Nicholas Nickleby at Dotheboys Hall – join us there!

image: Mary Anne Keeley as Smike, on the cover of a life of her and her husband Robert.

Join us on a cold winter’s day as a coach bound for Yorkshire takes on passengers in the yard of the Saracen’s Head Inn.

On Sunday 13 December at 6pm the Society will give a rehearsed reading of the very first adaptation for the stage of Charles Dickens’ novel, Nicholas Nickleby. The novel, Dickens’ third, written in his late twenties, was published in instalments from 1838 to 1839. It was an immediate success. At that time there were no easily enforceable restrictions on adapting material for the stage. In their ceaseless search for novelties to tempt the playgoing public, theatre managers plundered popular novels as an obvious source of material. The play was premiered at the Adelphi Theatre on 19 November 1838 when serialisation of the novel by Dickens, then known by his pen name “Boz”, had not even reached halfway.

The adapter, Edward Stirling, who had already dramatised The Pickwick Papers and would go on to adapt Oliver Twist in 1839, did not know how Dickens was going to develop the plot, and had to use his own imagination when ending the play, so those of you familiar with the novel will notice some major differences. Although Stirling stuck closely to Dickens’ dialogue, he ruthlessly excised many characters, such as the miniaturist Miss La Creevey. Others do not appear because the novel had not yet reached them, so, alas, tonight we shall not meet the Crummles family of actors including that theatrical prodigy “the infant phenomenon”.

However, we will be I am sure deeply engaged and moved by the tragic person of Smike. This role, one of her most famous, was created by Mary Anne Keeley, and her biography bears an image of her as Smike embossed in gold on the front cover. She had a most difficult task at the beginning – the playbills had announced a farce: Nicholas Nickleby or the doings at Dotheboys Hall, a burletta, and initially the audience were fully prepared to roar with laughter. “However,” as  Mary Anne Keeley herself recounts, “when I spoke the first lines of my part the laughter ceased, and there was a dead silence.

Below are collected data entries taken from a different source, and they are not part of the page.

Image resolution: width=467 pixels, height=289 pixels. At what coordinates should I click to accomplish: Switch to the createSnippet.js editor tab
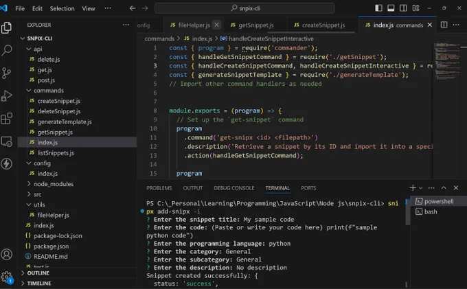tap(319, 25)

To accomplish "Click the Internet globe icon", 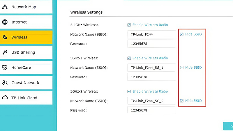I will tap(5, 22).
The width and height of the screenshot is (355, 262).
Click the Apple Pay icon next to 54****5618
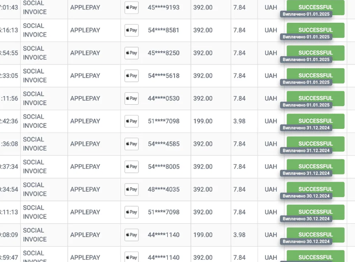131,76
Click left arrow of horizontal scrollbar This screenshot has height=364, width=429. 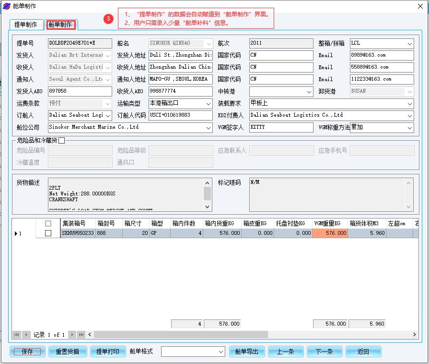point(90,335)
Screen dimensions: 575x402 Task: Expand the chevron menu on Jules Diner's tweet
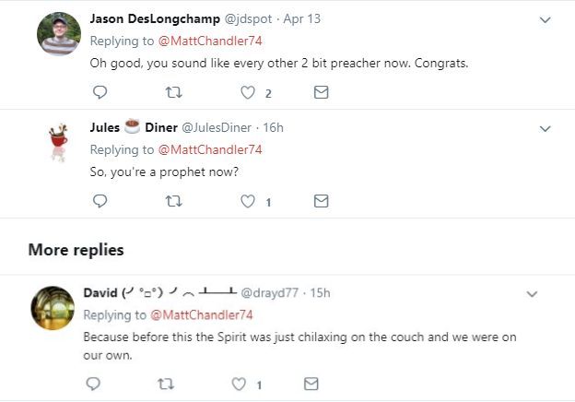pos(544,128)
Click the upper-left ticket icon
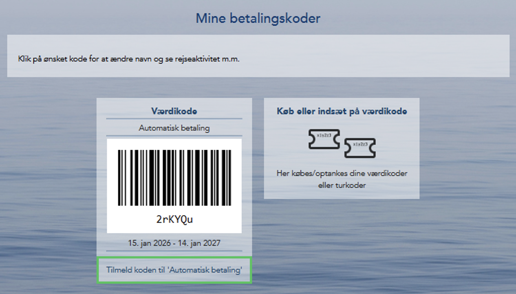 (x=324, y=139)
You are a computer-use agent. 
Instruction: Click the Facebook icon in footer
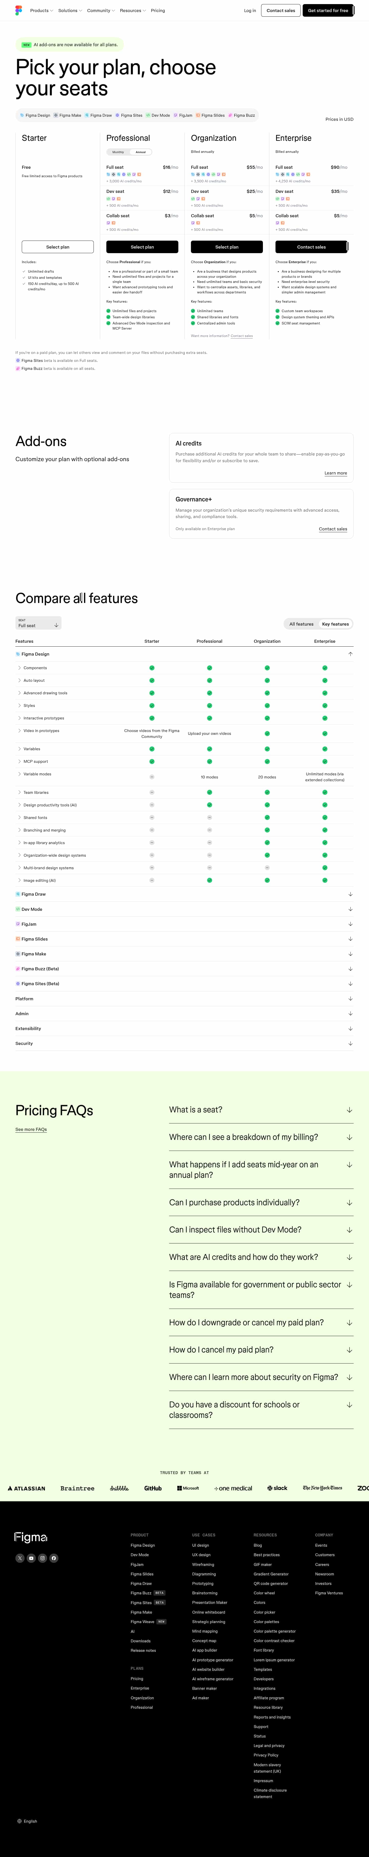pos(53,1558)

Then a stifled sob reached my ear, and presently I could see there was scarcely a dry eye in the house”.

A cast list for our production can be seen here – bookmark it for the performance!

To make up for the lack of scenery and movement we have included some of the original stage directions for clarification since exits and entrances on Zoom with a cast performing from many different places would otherwise present too many problems. The original performance, the playscript states, lasted precisely one hour and 38 minutes. David Edgar’s famous 1980 adaptation for the Royal Shakespeare Company took 8 and a half hours to perform over two days. We aim for a somewhat shorter running time.

So book now for the Maggie Collins Christmas Show – 2020 fashion!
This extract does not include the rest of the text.